*** Opening of Information shown ***

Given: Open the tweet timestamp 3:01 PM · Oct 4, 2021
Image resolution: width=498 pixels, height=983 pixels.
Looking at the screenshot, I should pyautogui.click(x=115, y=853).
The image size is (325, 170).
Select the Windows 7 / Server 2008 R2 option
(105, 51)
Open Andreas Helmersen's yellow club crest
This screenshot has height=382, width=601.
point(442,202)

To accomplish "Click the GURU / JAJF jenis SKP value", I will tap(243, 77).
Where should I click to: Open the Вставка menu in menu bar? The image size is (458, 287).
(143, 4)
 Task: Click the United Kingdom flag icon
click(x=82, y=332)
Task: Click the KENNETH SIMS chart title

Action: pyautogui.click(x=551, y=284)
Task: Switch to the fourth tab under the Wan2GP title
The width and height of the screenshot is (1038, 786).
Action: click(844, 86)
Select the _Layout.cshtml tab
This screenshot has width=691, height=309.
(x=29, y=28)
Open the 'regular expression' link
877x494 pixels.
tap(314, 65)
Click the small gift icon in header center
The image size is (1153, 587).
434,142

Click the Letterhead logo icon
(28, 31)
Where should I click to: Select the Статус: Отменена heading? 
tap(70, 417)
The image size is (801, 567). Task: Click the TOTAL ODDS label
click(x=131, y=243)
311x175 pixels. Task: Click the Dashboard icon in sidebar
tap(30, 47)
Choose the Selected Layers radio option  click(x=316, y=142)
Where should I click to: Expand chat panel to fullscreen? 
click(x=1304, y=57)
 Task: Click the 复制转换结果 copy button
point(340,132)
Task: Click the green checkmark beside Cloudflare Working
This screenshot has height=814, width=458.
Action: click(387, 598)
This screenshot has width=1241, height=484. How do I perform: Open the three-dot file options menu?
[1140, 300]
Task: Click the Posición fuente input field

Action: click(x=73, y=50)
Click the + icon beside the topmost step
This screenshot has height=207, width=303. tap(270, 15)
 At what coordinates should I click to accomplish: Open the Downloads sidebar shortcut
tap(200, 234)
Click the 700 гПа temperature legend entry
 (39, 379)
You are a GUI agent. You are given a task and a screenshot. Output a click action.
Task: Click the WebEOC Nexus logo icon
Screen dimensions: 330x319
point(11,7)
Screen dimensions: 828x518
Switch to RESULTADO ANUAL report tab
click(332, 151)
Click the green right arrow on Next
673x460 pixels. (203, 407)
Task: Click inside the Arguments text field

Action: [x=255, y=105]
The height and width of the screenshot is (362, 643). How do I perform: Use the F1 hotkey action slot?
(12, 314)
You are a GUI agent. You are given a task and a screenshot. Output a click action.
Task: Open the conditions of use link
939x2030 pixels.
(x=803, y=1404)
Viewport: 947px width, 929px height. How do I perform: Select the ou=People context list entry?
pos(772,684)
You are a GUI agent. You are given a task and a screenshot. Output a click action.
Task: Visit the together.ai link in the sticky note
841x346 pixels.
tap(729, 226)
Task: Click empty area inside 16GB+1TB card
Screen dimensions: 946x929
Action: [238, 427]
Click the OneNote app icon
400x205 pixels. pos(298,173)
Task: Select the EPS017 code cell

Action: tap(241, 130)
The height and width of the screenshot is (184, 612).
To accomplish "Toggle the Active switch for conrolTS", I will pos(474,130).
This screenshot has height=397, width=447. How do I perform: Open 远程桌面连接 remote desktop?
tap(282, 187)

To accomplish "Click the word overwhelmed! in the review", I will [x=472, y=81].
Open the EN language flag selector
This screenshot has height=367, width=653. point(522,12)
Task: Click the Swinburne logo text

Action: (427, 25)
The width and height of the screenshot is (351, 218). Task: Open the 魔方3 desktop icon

*** Close of Information shown ***

| Exercise requirements |
Would you please repeat the whole listing exactly as it is?

| Solution to the problem |
Given: Open the tweet timestamp 3:01 PM · Oct 4, 2021
Image resolution: width=498 pixels, height=983 pixels.
Looking at the screenshot, I should pyautogui.click(x=115, y=853).
The image size is (325, 170).
Select the Windows 7 / Server 2008 R2 option
(105, 51)
Open Andreas Helmersen's yellow club crest
This screenshot has height=382, width=601.
point(442,202)

To accomplish "Click the GURU / JAJF jenis SKP value", I will tap(243, 77).
Where should I click to: Open the Вставка menu in menu bar? The image size is (458, 287).
(143, 4)
 Task: Click the United Kingdom flag icon
click(x=82, y=332)
Task: Click the KENNETH SIMS chart title

Action: pyautogui.click(x=551, y=284)
Task: Switch to the fourth tab under the Wan2GP title
The width and height of the screenshot is (1038, 786).
Action: click(844, 86)
Select the _Layout.cshtml tab
This screenshot has width=691, height=309.
(x=29, y=28)
Open the 'regular expression' link
877x494 pixels.
tap(314, 65)
Click the small gift icon in header center
The image size is (1153, 587).
434,142

Click the Letterhead logo icon
(28, 31)
Where should I click to: Select the Статус: Отменена heading? 
tap(70, 417)
The image size is (801, 567). Task: Click the TOTAL ODDS label
click(x=131, y=243)
311x175 pixels. Task: Click the Dashboard icon in sidebar
tap(30, 47)
Choose the Selected Layers radio option  click(x=316, y=142)
Where should I click to: Expand chat panel to fullscreen? 
click(x=1304, y=57)
 Task: Click the 复制转换结果 copy button
point(340,132)
Task: Click the green checkmark beside Cloudflare Working
This screenshot has height=814, width=458.
Action: click(387, 598)
This screenshot has width=1241, height=484. How do I perform: Open the three-dot file options menu?
[1140, 300]
Task: Click the Posición fuente input field

Action: click(x=73, y=50)
Click the + icon beside the topmost step
This screenshot has height=207, width=303. tap(270, 15)
 At what coordinates should I click to accomplish: Open the Downloads sidebar shortcut
tap(200, 234)
Click the 700 гПа temperature legend entry
 (39, 379)
You are a GUI agent. You are given a task and a screenshot. Output a click action.
Task: Click the WebEOC Nexus logo icon
Screen dimensions: 330x319
point(11,7)
Screen dimensions: 828x518
Switch to RESULTADO ANUAL report tab
click(332, 151)
Click the green right arrow on Next
673x460 pixels. (203, 407)
Task: Click inside the Arguments text field

Action: [x=255, y=105]
The height and width of the screenshot is (362, 643). How do I perform: Use the F1 hotkey action slot?
(12, 314)
You are a GUI agent. You are given a task and a screenshot. Output a click action.
Task: Open the conditions of use link
939x2030 pixels.
(x=803, y=1404)
Viewport: 947px width, 929px height. How do I perform: Select the ou=People context list entry?
pos(772,684)
You are a GUI agent. You are given a task and a screenshot. Output a click action.
Task: Visit the together.ai link in the sticky note
841x346 pixels.
tap(729, 226)
Task: Click empty area inside 16GB+1TB card
Screen dimensions: 946x929
Action: [238, 427]
Click the OneNote app icon
400x205 pixels. pos(298,173)
Task: Select the EPS017 code cell

Action: tap(241, 130)
The height and width of the screenshot is (184, 612).
To accomplish "Toggle the Active switch for conrolTS", I will pos(474,130).
This screenshot has height=397, width=447. How do I perform: Open 远程桌面连接 remote desktop?
tap(282, 187)

To accomplish "Click the word overwhelmed! in the review", I will [x=472, y=81].
Open the EN language flag selector
This screenshot has height=367, width=653. point(522,12)
Task: Click the Swinburne logo text

Action: (427, 25)
The width and height of the screenshot is (351, 218). Task: Open the 魔方3 desktop icon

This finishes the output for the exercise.